Stored items
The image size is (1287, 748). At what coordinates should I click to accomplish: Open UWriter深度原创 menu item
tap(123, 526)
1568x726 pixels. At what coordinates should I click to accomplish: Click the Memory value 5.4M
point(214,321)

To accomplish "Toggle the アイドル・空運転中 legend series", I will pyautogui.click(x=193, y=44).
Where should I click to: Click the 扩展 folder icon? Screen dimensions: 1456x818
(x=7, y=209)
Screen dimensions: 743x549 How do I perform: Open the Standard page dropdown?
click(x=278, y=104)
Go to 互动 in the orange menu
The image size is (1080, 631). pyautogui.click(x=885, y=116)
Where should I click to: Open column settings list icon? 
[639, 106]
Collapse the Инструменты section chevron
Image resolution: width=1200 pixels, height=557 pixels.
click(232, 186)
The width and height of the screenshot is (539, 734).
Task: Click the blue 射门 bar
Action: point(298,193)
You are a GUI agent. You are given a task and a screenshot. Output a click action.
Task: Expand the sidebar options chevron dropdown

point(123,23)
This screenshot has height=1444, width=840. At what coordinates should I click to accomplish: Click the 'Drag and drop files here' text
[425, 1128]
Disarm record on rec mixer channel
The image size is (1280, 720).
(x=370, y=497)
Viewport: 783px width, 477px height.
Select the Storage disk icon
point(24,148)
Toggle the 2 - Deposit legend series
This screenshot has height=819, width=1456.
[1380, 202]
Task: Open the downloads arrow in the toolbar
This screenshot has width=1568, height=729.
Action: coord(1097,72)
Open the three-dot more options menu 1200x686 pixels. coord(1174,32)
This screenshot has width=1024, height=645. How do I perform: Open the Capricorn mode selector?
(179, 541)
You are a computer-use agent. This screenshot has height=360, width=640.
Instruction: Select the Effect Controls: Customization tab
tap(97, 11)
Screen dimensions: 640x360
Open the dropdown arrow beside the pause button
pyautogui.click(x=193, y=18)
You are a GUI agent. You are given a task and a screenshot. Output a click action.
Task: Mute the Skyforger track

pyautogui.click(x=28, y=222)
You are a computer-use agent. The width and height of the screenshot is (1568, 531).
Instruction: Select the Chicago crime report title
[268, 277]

Stated problem: Convert the lines from the one with "Go to 互动 in the orange menu" up to and including the one with "point(123,23)" into a Markdown table with the columns Row and Line, leaving out blank lines.

Solution:
| Row | Line |
|---|---|
| 1 | Go to 互动 in the orange menu |
| 2 | The image size is (1080, 631). pyautogui.click(x=885, y=116) |
| 3 | Where should I click to: Open column settings list icon?  |
| 4 | [639, 106] |
| 5 | Collapse the Инструменты section chevron |
| 6 | Image resolution: width=1200 pixels, height=557 pixels. |
| 7 | click(232, 186) |
| 8 | The width and height of the screenshot is (539, 734). |
| 9 | Task: Click the blue 射门 bar |
| 10 | Action: point(298,193) |
| 11 | You are a GUI agent. You are given a task and a screenshot. Output a click action. |
| 12 | Task: Expand the sidebar options chevron dropdown |
| 13 | point(123,23) |